Bizimle iletişime geçin

GENEL

“Yerli Gücün Global Yolculuğu: Warmhaus’un Sürdürülebilirlik ve Teknoloji Vizyonu”

Yayınlandı

-

46 bin metrekarelik üretim tesisinde, yüzde yüz yerli sermaye ile kombi, radyatör ve yoğuşmalı kazan üretimi yapan Warmhaus, 40’tan fazla ülkeye ihracat başarısıyla global pazarda fark yaratıyor. Sürdürülebilirlik ve dijitalleşme stratejileriyle sektöre öncülük ediyor.

  • Öncelikle, markanızın/firmanızın genel yapılanması hakkında bilgi verir misiniz? 

Firmamız Bursa Teknoloji Organize Sanayi Bölgesi’nde (TEKNOSAB) bulunan 46 bin metrekare üretim alanına sahip üretim tesisinde panel radyatör, kombi, şofben ve duvar tipi yoğuşmalı kazan üretiyor. Toplam 5 üretim hattı ve 3.600.000 metretül üretim kapasitemiz var. Türkiye genelinde 2000 satış noktamız ve 200 yetkili servimiz ile tüketicilerimize ulaşıyoruz.  Ürünlerimizin yanı sıra tüketicilerimiz için ürünlerimizi en verimli ve tasarruflu şekilde kullanabilecekleri ve tüm hizmetlerimizden kolayca yararlanabilecekleri dijital uygulamalar geliştiriyoruz.
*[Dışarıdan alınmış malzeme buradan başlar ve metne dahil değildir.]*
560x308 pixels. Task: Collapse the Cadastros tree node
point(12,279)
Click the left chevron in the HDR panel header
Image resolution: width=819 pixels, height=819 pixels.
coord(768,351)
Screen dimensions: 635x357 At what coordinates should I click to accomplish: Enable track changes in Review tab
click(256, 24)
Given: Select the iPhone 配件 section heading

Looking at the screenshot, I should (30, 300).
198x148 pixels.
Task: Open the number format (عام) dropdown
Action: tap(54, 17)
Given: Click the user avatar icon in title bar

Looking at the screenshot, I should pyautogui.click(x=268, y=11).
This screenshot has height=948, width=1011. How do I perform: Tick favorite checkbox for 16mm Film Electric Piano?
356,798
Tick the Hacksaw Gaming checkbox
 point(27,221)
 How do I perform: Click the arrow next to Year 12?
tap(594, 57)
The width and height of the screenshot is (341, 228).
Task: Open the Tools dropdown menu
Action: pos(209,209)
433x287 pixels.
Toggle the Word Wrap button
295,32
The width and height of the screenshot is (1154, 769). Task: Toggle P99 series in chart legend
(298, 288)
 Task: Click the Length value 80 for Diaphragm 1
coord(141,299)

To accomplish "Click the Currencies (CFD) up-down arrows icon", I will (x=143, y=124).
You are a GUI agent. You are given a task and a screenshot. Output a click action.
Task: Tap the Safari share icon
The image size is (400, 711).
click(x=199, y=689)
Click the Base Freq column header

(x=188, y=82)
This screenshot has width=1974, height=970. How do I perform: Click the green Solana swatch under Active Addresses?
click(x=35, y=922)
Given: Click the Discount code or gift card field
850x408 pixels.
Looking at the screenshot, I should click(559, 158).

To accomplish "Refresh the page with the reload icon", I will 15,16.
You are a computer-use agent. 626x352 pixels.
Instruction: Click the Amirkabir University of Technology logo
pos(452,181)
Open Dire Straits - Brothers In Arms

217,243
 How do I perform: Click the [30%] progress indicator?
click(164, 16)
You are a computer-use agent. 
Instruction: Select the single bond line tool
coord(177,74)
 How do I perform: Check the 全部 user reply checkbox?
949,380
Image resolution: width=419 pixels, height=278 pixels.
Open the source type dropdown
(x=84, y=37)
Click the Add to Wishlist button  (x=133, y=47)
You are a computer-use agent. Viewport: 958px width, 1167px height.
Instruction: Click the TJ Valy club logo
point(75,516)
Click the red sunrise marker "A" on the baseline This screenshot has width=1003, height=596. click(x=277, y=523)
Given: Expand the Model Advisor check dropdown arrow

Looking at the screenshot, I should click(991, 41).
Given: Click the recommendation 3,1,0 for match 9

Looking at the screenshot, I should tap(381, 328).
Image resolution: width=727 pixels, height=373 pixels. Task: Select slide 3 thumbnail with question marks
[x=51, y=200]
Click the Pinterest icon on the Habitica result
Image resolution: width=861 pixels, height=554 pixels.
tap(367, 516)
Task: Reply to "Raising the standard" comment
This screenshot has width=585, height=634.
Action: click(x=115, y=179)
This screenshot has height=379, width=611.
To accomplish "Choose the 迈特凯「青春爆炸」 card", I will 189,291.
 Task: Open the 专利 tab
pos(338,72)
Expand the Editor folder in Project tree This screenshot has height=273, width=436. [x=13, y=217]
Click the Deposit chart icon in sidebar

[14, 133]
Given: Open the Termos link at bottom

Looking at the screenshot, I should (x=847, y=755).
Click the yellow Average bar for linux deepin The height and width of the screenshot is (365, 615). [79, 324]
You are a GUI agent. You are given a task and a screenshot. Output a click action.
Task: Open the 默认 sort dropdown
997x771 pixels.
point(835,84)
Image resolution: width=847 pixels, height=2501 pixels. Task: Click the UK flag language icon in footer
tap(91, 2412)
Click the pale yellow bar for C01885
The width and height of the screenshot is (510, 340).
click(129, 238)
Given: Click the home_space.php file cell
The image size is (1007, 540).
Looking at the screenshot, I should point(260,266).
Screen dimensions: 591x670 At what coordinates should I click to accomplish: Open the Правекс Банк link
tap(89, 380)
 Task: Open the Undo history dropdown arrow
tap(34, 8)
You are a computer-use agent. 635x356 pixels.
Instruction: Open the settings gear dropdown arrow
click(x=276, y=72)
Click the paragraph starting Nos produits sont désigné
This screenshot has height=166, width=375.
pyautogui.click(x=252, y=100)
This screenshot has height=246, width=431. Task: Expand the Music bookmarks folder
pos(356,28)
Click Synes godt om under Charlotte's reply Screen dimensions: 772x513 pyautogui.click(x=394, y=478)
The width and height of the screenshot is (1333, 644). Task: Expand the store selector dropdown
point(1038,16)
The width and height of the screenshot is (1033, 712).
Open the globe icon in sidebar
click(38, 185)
  • Hem global ölçekte hem de bölgesel olarak markanızın/firmanızın genel değerlendirmenizi alabilir miyiz? 

Faaliyetlerimize Çelikpan olarak 1996 yılında panel radyatör üretimi ile başladık. 2016 yılının Eylül ayında ise cihaz üretimini faaliyet alanlarımıza ekledik. Warmhaus marka adı ile markalaşma çalışmalarımız 2017 yılında başladı. Cihaz tarafında genç bir marka olmamıza rağmen üretim kapasitemiz, teknolojimiz ve yenilikçi bakış açımız ile sektörde kombi üretim alanında da çok kısa bir süre içerisinde fark yaratan bir marka olarak yer aldığımızı belirtebilirim. Bugün itibari ile Warmhaus markalı ürünlerin 40’tan fazla ülkeye ihraç ediliyor olması bizim için gurur vericidir. 

  • Markanızın sektörünüzdeki konumu hakkında neler söylemek istersiniz? 

Yüzde yüz yerli sermaye ile panel radyatör, kombi, yoğuşmalı kazan ve şofben üretimi yapan tek şirketiz.

  • Sürdürülebilir bir geleceğin sağlanmasında, üretim süreçlerinin ve ilgili hammadde/tedarik zinciri operasyonlarının tüm dünya ile koordineli bir şekilde yönetilmesi günümüzde çok daha önem arz eden bir konu olarak karşımıza çıkmaktadır. Dolayısıyla, Sürdürülebilirlik konusunda firmanızın Evrensel Yaklaşımını ve Kurumsal Stratejilerini bizimle paylaşabilir misiniz? 
  • Müşteri tercihlerindeki değişimleri bizlerle paylaşır mısınız? 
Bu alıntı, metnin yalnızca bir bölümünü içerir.